Franck* a fui son pays natal en raison de son orientation sexuelle. Arrivé en Suisse, il est frappé d’une décision de renvoi Dublin vers l’Italie et entre dans la clandestinité. Au cours de sa procédure d’asile, comme dans la clandestinité, Franck* est confronté à des conditions de vie difficiles.
« Gautier », adolescent ivoirien atteint d’une tumeur, se voit refuser le regroupement familial avec sa mère « Sandrine », leur demande étant considérée comme tardive. Les autorités suisses soutiennent par ailleurs que les problèmes de santé de « Gautier » peuvent être pris en charge en Côte d’Ivoire, malgré les nombreux certificats médicaux affirmant le contraire.
« Emmanuel » vit en Suisse depuis l’âge de 7 ans avec une carte de légitimation du DFAE. Son père repart en Afrique lorsqu’il a 15 ans, et le laisse chez un collègue afin qu’il finisse sa scolarité ici. À cause de lenteurs administratives, « Emmanuel » n’obtient pas de permis B pour enfants placés, et le permis B humanitaire lui est refusé par l’ODM, puis par le TAF.

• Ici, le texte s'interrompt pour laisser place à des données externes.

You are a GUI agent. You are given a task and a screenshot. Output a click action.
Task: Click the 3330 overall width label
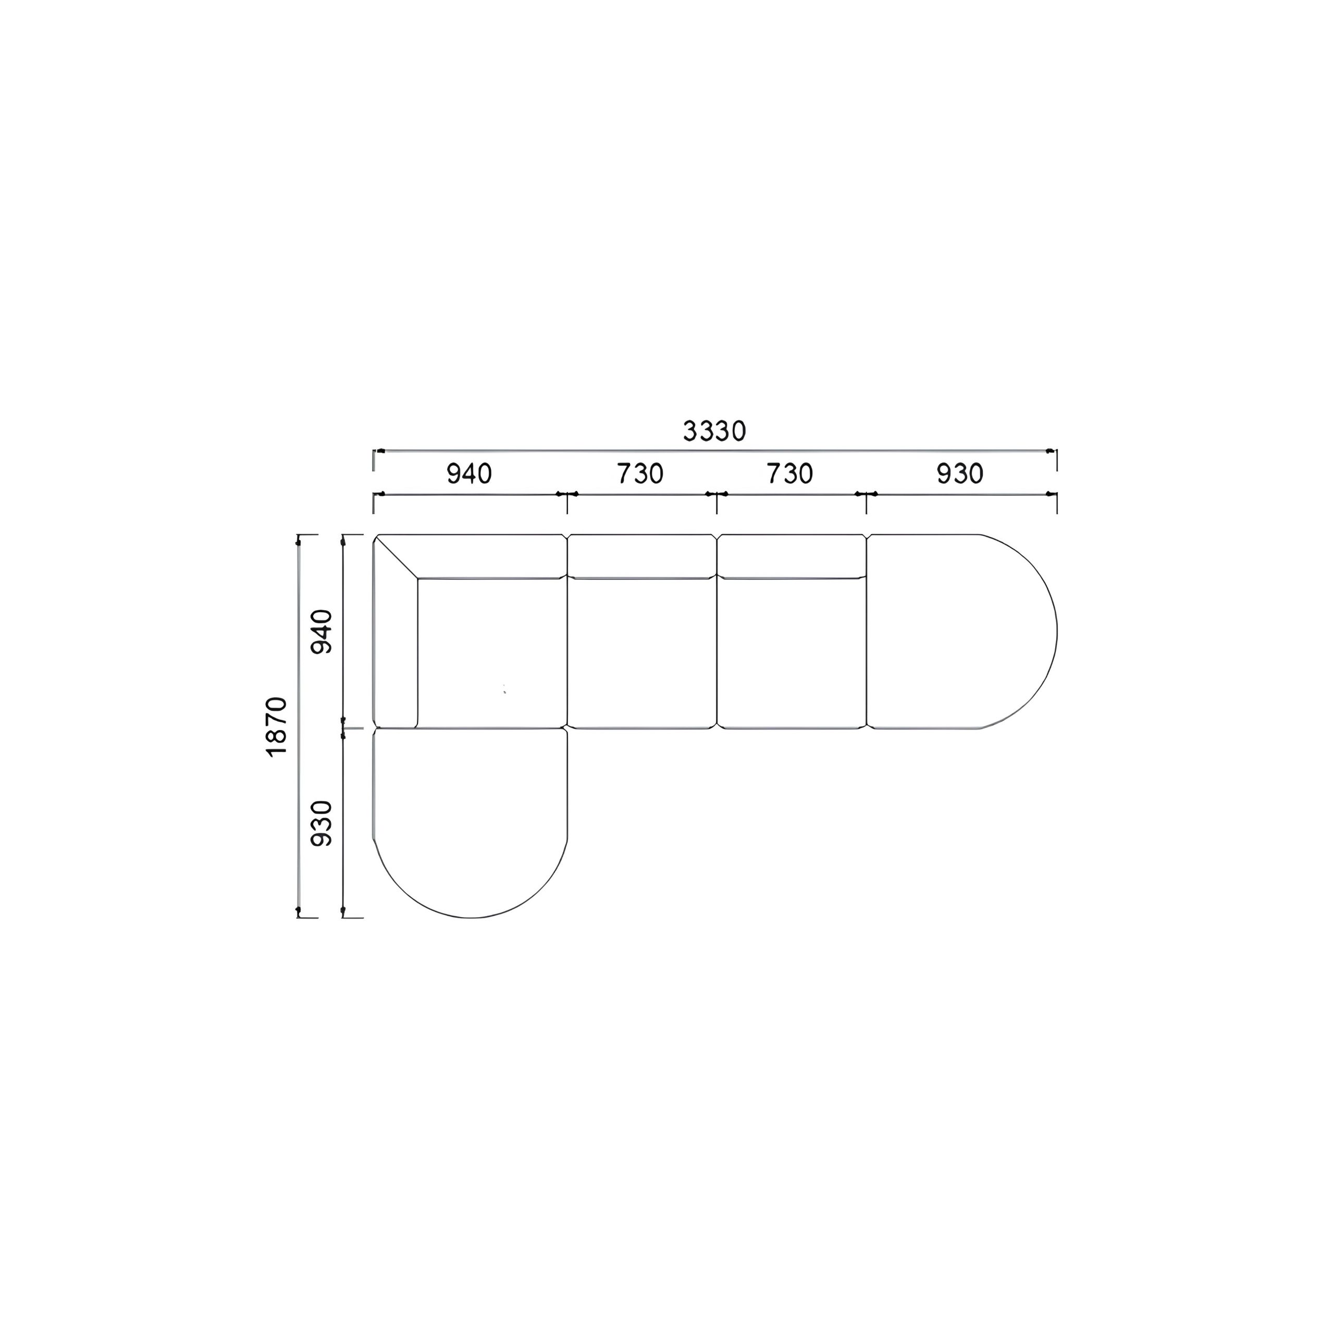[x=714, y=431]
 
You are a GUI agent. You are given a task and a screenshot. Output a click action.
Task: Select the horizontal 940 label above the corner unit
[x=469, y=474]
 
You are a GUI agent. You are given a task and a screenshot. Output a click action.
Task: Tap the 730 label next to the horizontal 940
[x=640, y=474]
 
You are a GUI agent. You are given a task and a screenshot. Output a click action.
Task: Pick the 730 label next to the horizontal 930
[x=790, y=474]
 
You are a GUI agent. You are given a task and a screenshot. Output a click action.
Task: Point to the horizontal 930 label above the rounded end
[x=960, y=474]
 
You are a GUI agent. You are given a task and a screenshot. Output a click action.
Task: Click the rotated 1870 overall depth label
[x=276, y=727]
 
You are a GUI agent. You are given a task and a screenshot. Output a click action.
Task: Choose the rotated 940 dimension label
[x=322, y=632]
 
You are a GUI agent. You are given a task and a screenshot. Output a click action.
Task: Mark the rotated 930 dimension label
[x=322, y=823]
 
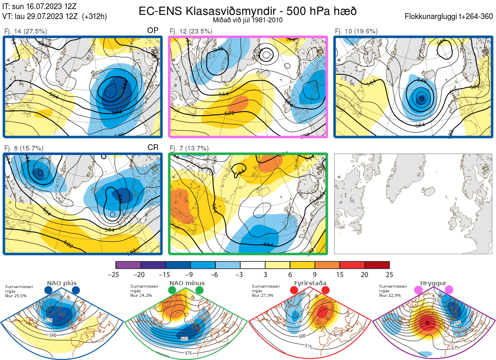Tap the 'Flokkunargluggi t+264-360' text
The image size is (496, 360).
coord(450,17)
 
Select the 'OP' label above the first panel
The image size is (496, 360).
coord(153,31)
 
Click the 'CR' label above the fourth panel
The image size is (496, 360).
coord(153,148)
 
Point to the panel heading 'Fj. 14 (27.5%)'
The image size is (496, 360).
coord(25,31)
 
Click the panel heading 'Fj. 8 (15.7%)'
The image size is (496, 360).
coord(24,148)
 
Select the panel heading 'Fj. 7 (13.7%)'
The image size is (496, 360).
coord(189,148)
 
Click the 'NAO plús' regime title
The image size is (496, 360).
coord(61,283)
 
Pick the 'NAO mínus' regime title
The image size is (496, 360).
coord(187,283)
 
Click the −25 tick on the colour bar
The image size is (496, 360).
coord(115,274)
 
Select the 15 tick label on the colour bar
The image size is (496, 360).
coord(340,274)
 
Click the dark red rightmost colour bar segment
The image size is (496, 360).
coord(377,265)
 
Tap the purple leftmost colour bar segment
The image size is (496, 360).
coord(129,265)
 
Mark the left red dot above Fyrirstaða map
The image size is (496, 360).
coord(294,290)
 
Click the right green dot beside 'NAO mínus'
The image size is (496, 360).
coord(200,290)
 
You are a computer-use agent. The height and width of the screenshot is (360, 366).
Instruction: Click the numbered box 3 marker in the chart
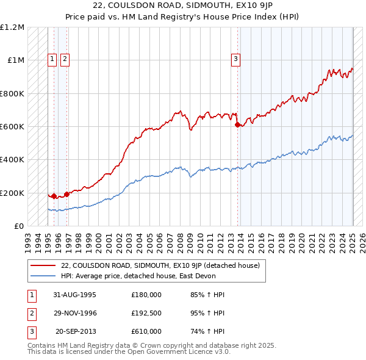pos(235,59)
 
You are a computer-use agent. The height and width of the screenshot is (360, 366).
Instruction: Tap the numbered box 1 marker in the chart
pos(52,59)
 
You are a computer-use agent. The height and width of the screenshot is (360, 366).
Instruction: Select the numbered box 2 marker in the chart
pos(65,59)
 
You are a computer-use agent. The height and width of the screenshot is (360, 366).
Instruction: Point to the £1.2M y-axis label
pos(12,27)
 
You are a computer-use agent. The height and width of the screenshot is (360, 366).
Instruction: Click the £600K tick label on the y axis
pos(12,127)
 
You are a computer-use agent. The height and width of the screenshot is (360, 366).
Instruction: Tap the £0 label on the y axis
pos(20,226)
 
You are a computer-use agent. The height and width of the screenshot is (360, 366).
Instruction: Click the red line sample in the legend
pos(42,265)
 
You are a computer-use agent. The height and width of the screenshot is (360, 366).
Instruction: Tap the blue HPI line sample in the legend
pos(42,276)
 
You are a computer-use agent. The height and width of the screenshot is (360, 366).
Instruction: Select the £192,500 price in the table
pos(146,313)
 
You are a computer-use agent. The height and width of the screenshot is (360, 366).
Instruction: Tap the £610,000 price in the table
pos(146,331)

Suite à de graves problèmes familiaux, le jeune ivoirien « Sofiany » demande l’asile en Suisse. L’ODM admet qu’il est mineur mais estime que son histoire est invraisemblable: il prononce son renvoi sans vérifier l’existence d’un accueil adéquat à son retour. Sur recours, le TAF casse la décision et renvoie le dossier à l’ODM pour complément d’instruction.
"Meliane", 2 ans, risque de devoir partir avec sa mère en Côte d’Ivoire, malgré les liens affectifs étroits noués avec son père suisse. L’ODM refuse en effet un permis humanitaire à sa mère. Pourtant "Meliane" est aujourd’hui suissesse.